Emily Fridlund

Editions Gallmeister / 2019 / 304 pages
Il s’agit moins de dénoncer les fils d’une catastrophe annoncée et évitable que de dresser un portrait sans naïveté de l’adolescence.
Déconcertant. Voilà ce qui m’est venu en tête en refermant ce roman. Pas de déception, pas d’émotions, pas de réflexions. Juste un peu de vide déconcertant.
Si l’histoire commence avec les bases d’un thriller psychologique prometteur – une jeune fille atypique et solitaire qui vit perdue au fond des bois avec ses parents marginaux, qui rencontre la femme un peu étrange qui vient d’emménager dans la maison de la rive d’en face avec son fils de 4 ans – on s’enfonce peu à peu dans une écriture dont le rythme monotone nous plonge dans une torpeur plutôt gênante.
L’autrice ne cherche pas à analyser la psychologie de ses personnages – pourtant bien particuliers – mais s’attache à restituer simplement les actes et les sentiments de Madeline.
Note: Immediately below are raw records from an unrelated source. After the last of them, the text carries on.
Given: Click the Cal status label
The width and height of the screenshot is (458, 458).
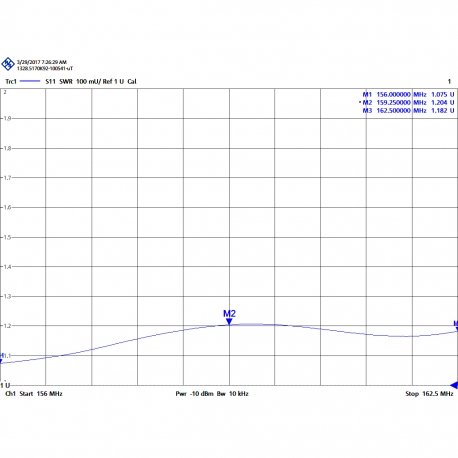Looking at the screenshot, I should coord(132,82).
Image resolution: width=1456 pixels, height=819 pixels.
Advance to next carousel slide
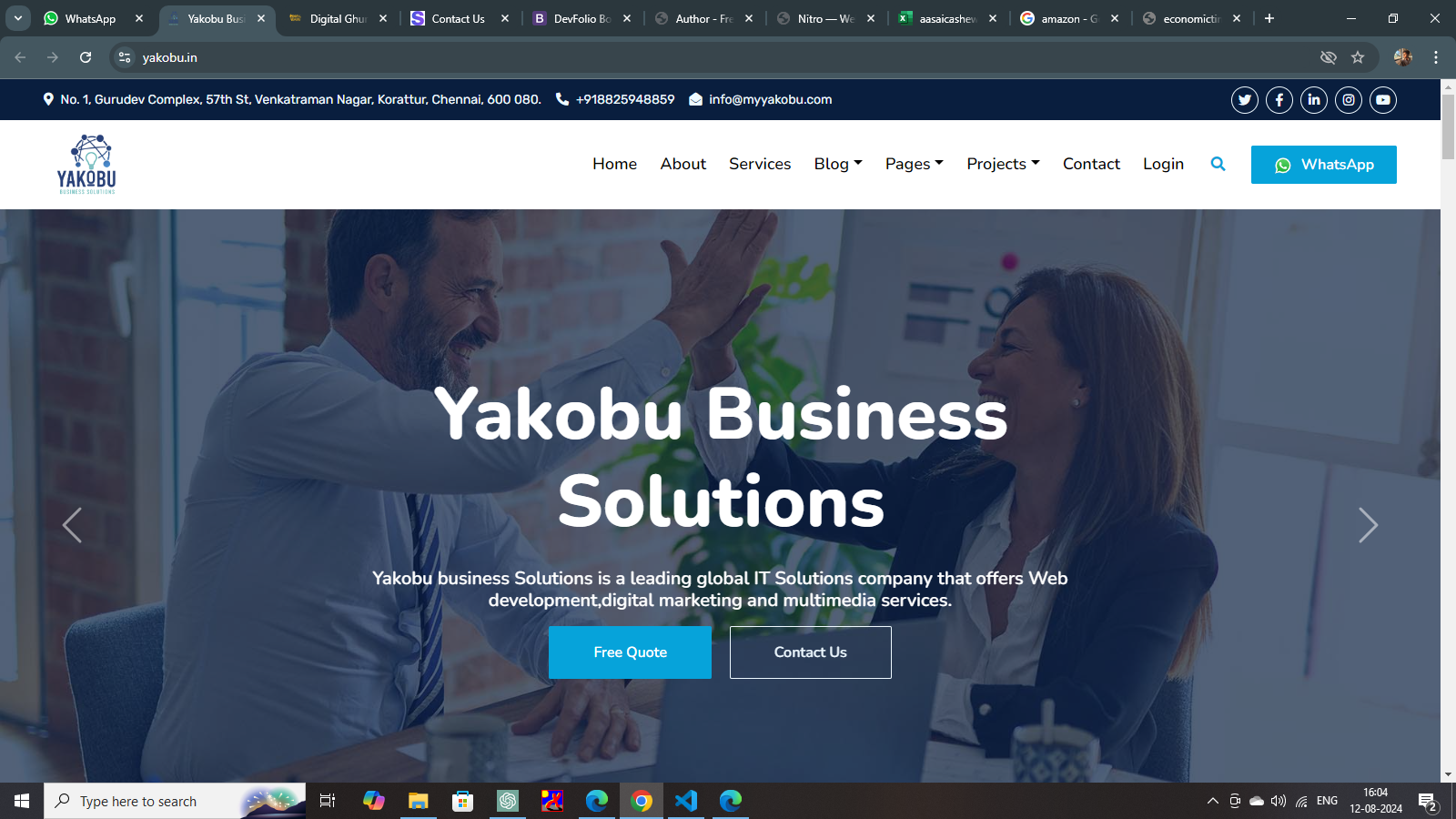(1368, 525)
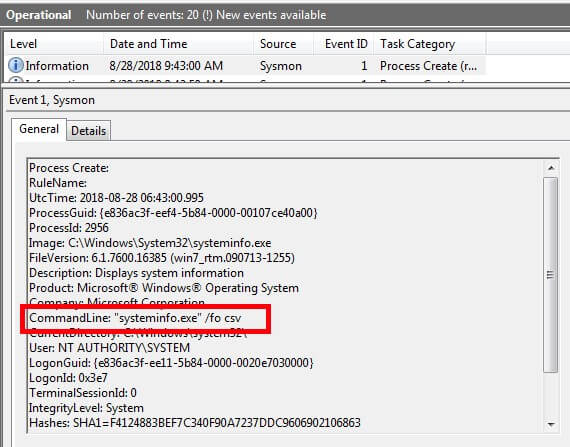Click the User NT AUTHORITY\SYSTEM line
This screenshot has width=570, height=447.
click(109, 348)
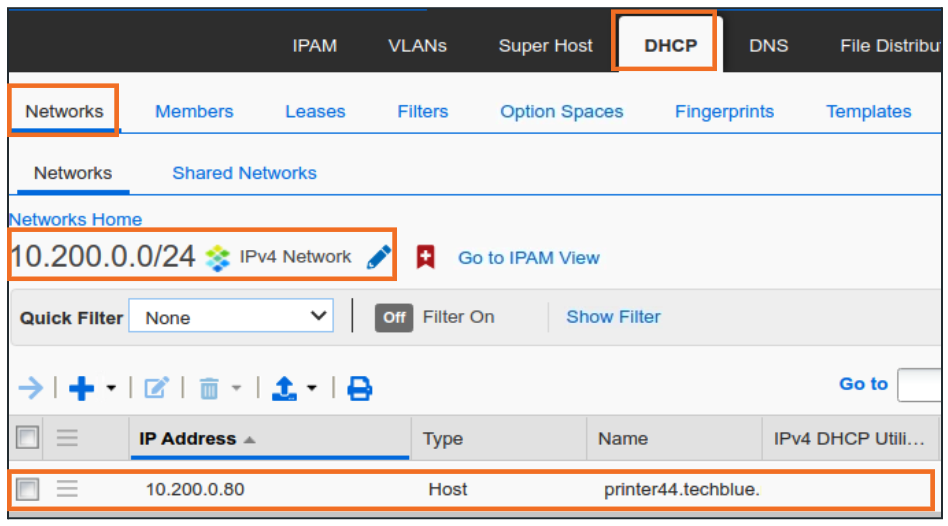The width and height of the screenshot is (948, 526).
Task: Click the Edit icon in the toolbar
Action: click(157, 388)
Les difficultés de l’adolescente avec le monde qui l’entoure occulte l’intrigue qui pourtant crée un climat de tension permanent, le lecteur étant au courant rapidement de l’issue de la tragédie qui prend forme le long des presque 300 pages.
Ce n’est pas qu’il était turbulent. Mais il avait un côté féroce ; quelque part en lui, une frontière très nette séparait l’ordre du chaos. Par exemple il ne supportait pas le moindre accroc dans sa routine. Si je m’attardais après l’avoir ramené chez lui – si Patra sortait une assiette supplémentaire et me montrait comment battre l’huile avec du citron pour faire une vinaigrette -, Paul devenait de plus en plus collant. Possessif. Toute la durée du dîner, il suppliait Patra de le prendre sur ses genoux et finissait par obtenir gain de cause, enfouissant la tête dans le cou de sa mère. Elle mangeait sa salade d’une main, caressait les cheveux blonds de Paul de l’autre.
Le chaos qui règne dans l’esprit de la jeune femme, ses attentes et ses rêves, la situation des jeunes qui grandissent dans une région isolée, le rapport malsain à la religion, les communautés autochtones, la condition de la femme, la nature, la pédophilie… J’ai eu la sensation pénible que l’autrice a voulu traiter trop de thèmes dans une histoire qui se serait suffi à elle-même. Malgré – ou à cause – des ellipses qui auraient pu étoffer le récit, on attend des explications qui ne viennent pas, on découvre des problématiques auxquelles ne sont apportées aucune réponse… on ne fait qu’accompagner Madeline (qui change régulièrement de prénom) durant quelques mois de sa vie, étant elle-même trop souvent spectatrice de ce qui lui arrive.
Troublant. Déconcertant.
Finalement, je ne mourrai pas, pas maintenant, mais continuerai de vivre vertigineusement, à jamais dans la réalité, à moitié sourd à la réalité, dans la pièce imprégnée du feu que notre volonté inextinguible déclenche.